11:47Et au fur et à mesure que l'on n'arrive pas, et c'est bien le problème,
11:50à créer les conditions finalement d'un gouvernement et d'une majorité associée à ce gouvernement,
11:56la difficulté c'est que le président de la République va se retrouver confronté à sa propre responsabilité
12:01dans cette situation tout à fait inédite.
12:03C'est-à-dire ?
12:05C'est-à-dire qu'à un moment donné, quand vous ne pouvez pas former un gouvernement,
12:08à partir du moment où vous êtes quand même à l'origine de ce processus, de cette procédure de dissolution,
12:14il y aura vraisemblablement un certain nombre de responsables politiques
12:18qui se poseront la question de la légitimité du président de la République.
12:21Parce que le président de la République est quand même le responsable de cette initiative.
12:25Et évidemment, un pays qui n'est pas gouverné,
12:28un pays qui n'est pas gouverné est un pays comme la France,
12:30qui n'a pas la culture politique des coalitions,
12:32un pays dont le régime est certes parlementaire,
12:35mais il ne faut jamais oublier que c'est un régime aussi semi-présidentiel,
12:38ce qui nous différencie fondamentalement des régimes parlementaires
12:42où l'on voit des coalitions se former, comme en Italie, en Allemagne...
12:45Voilà, qui sont censées être les modèles en ce moment.

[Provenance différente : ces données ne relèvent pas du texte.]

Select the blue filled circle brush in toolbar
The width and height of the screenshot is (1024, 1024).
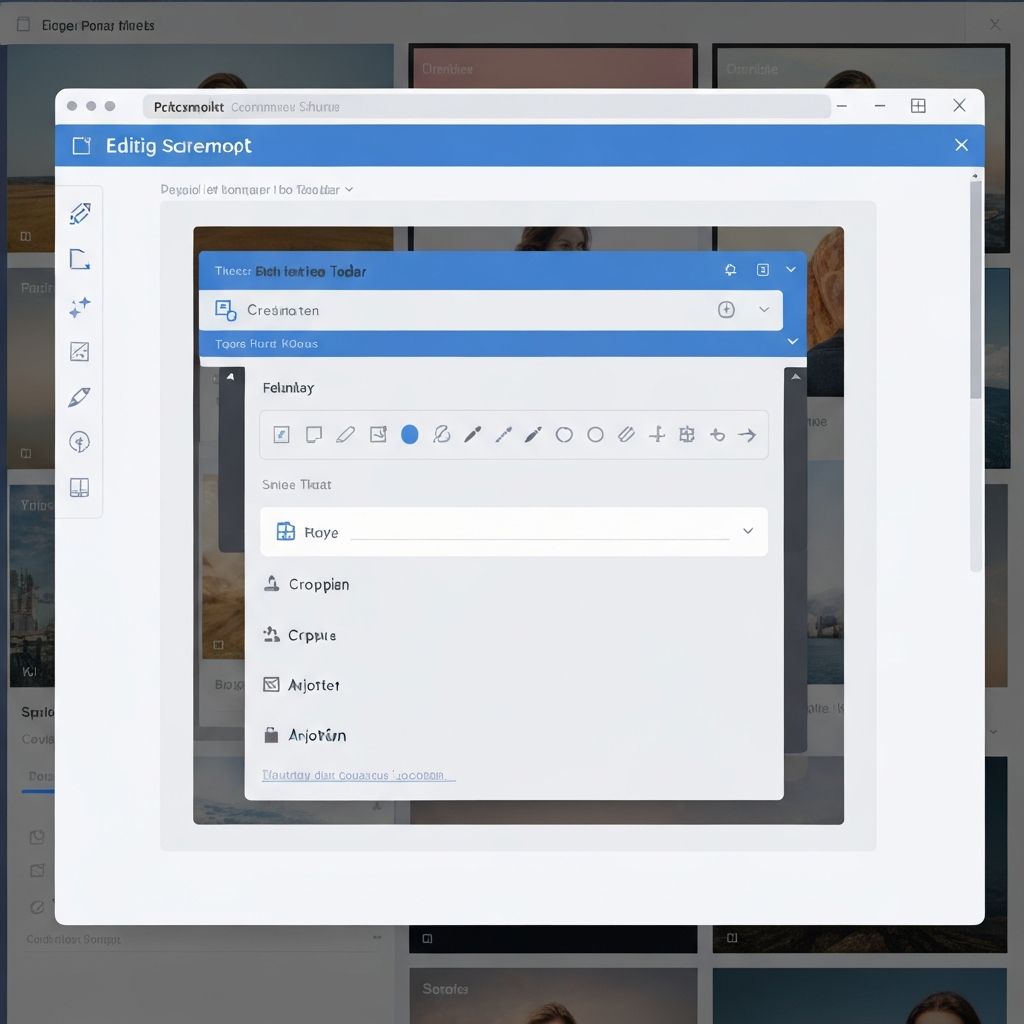tap(410, 434)
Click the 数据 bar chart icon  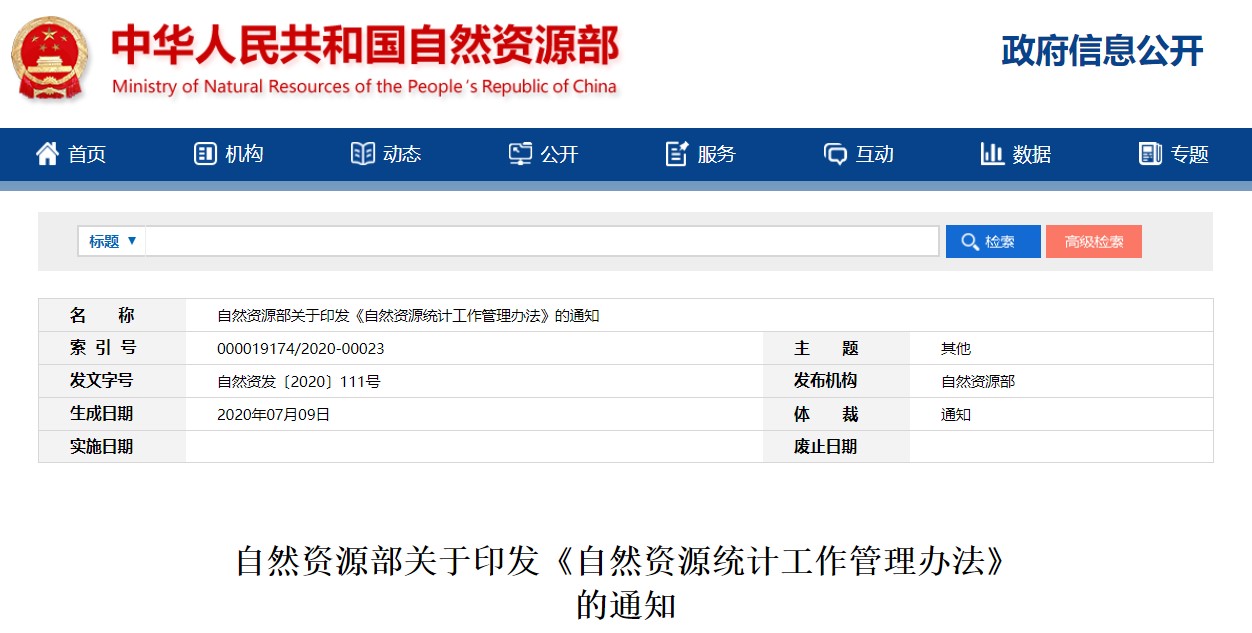click(x=992, y=154)
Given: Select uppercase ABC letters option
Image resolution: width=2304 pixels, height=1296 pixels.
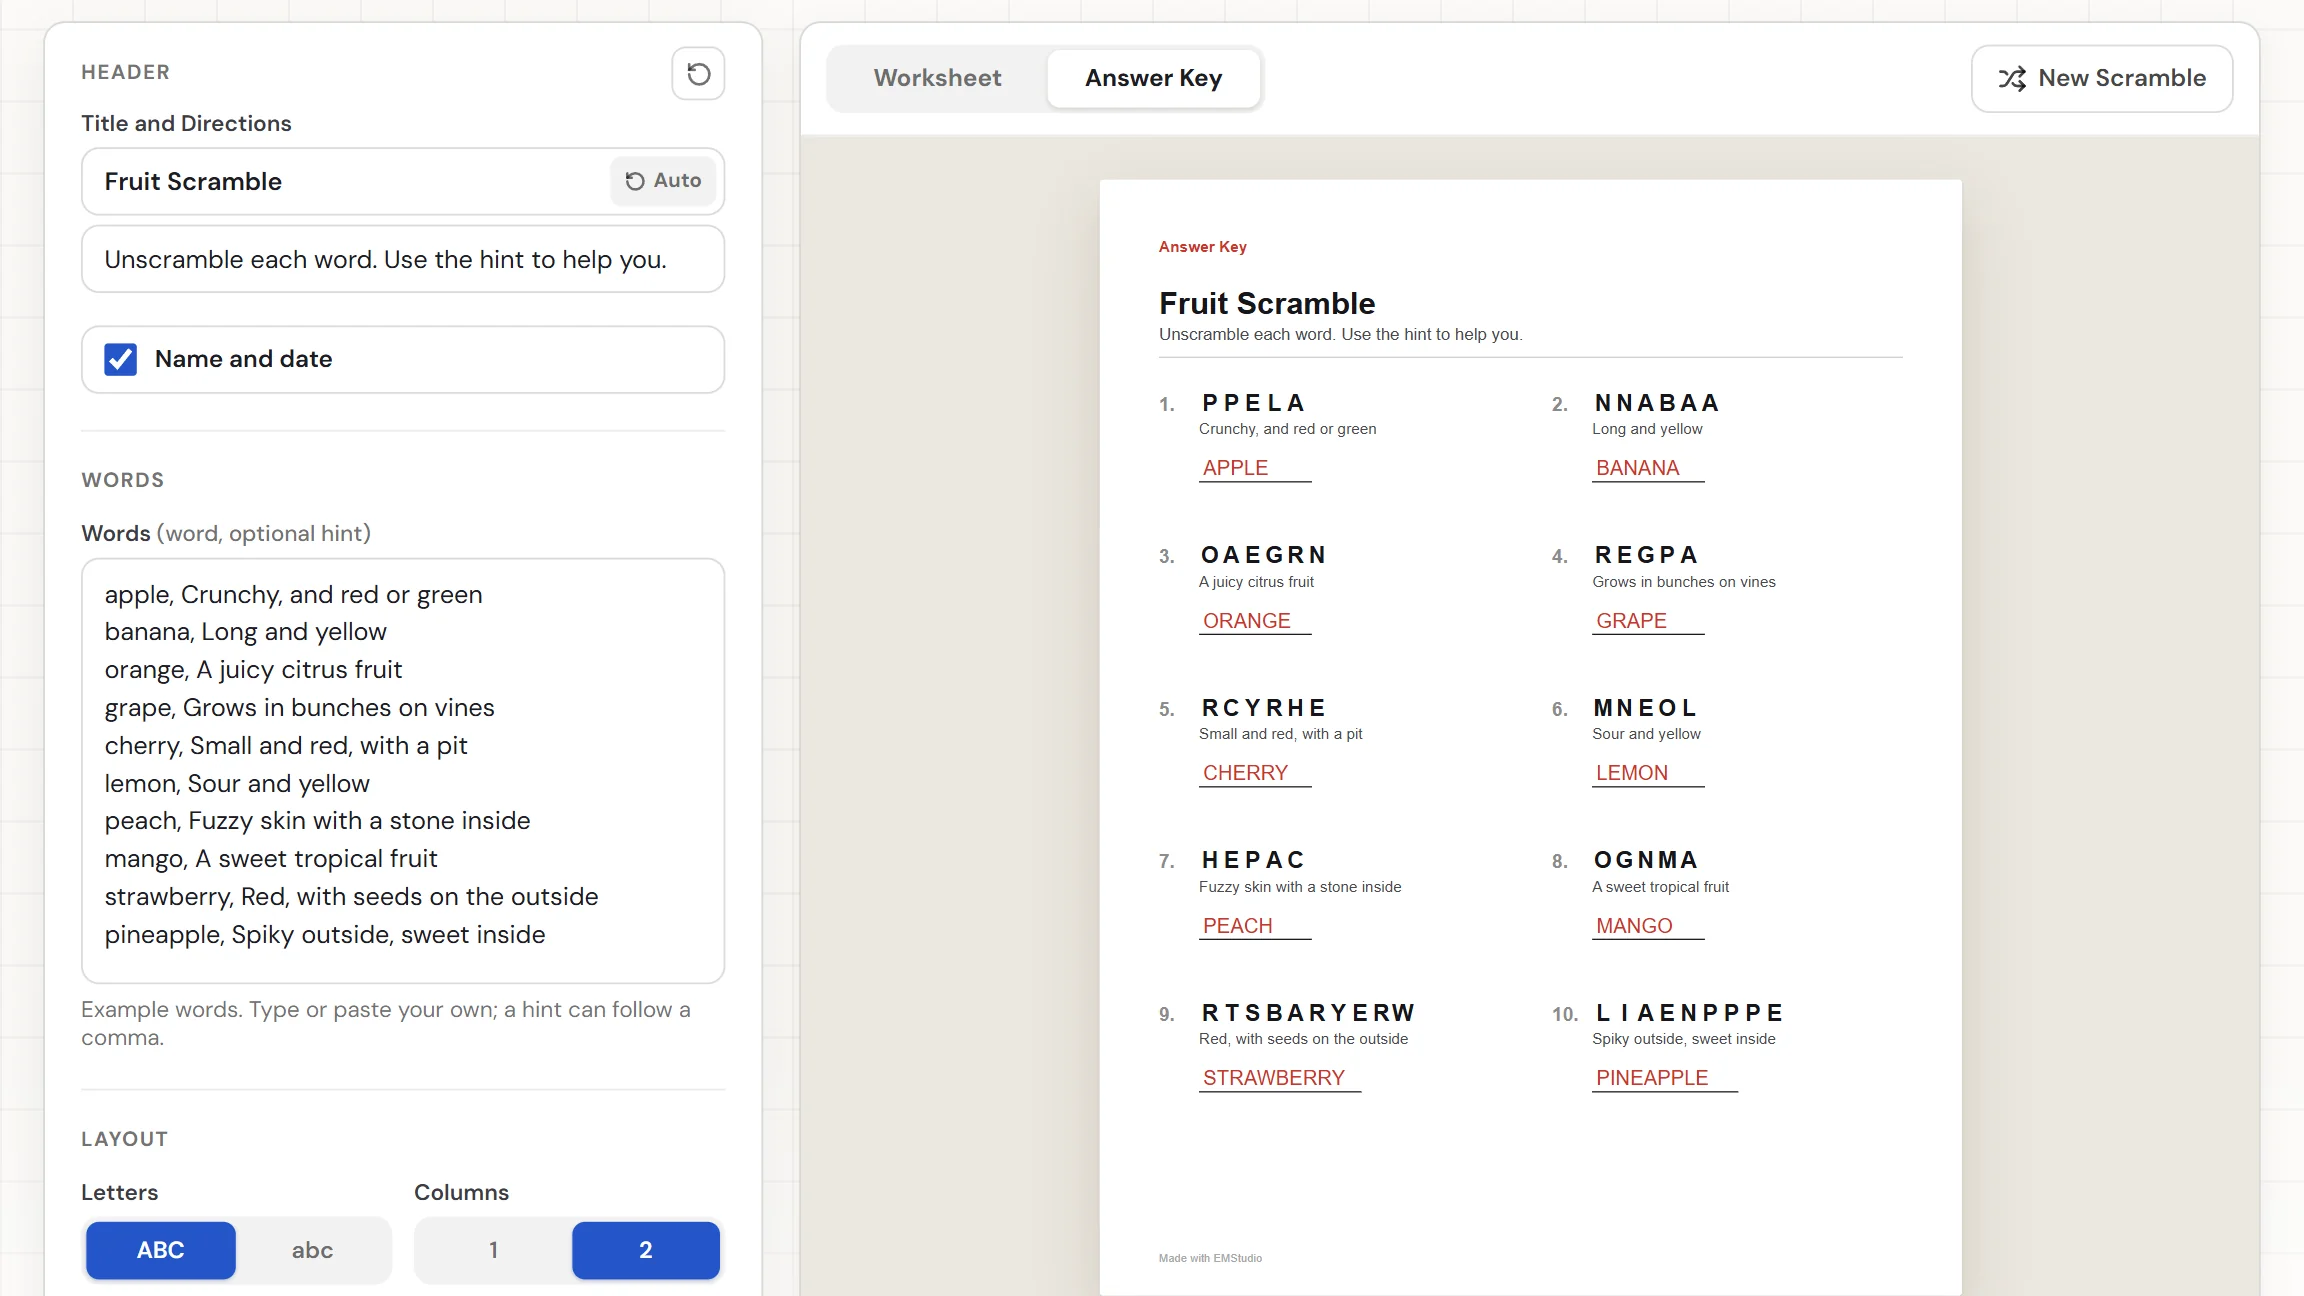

12:47Qui sont censées être les modèles, sauf que si vous voulez,
12:49le problème c'est qu'on ne peut pas plaquer les institutions de la 5ème République
12:52sur des institutions qui sont différentes, comme celles de nos voisins.
12:55Merci Arnaud Benedetti d'avoir été avec nous ce soir,
12:58rédacteur en chef de la revue politique et parlementaire,
13:00professeur associé à l'université Paris-Sorbonne.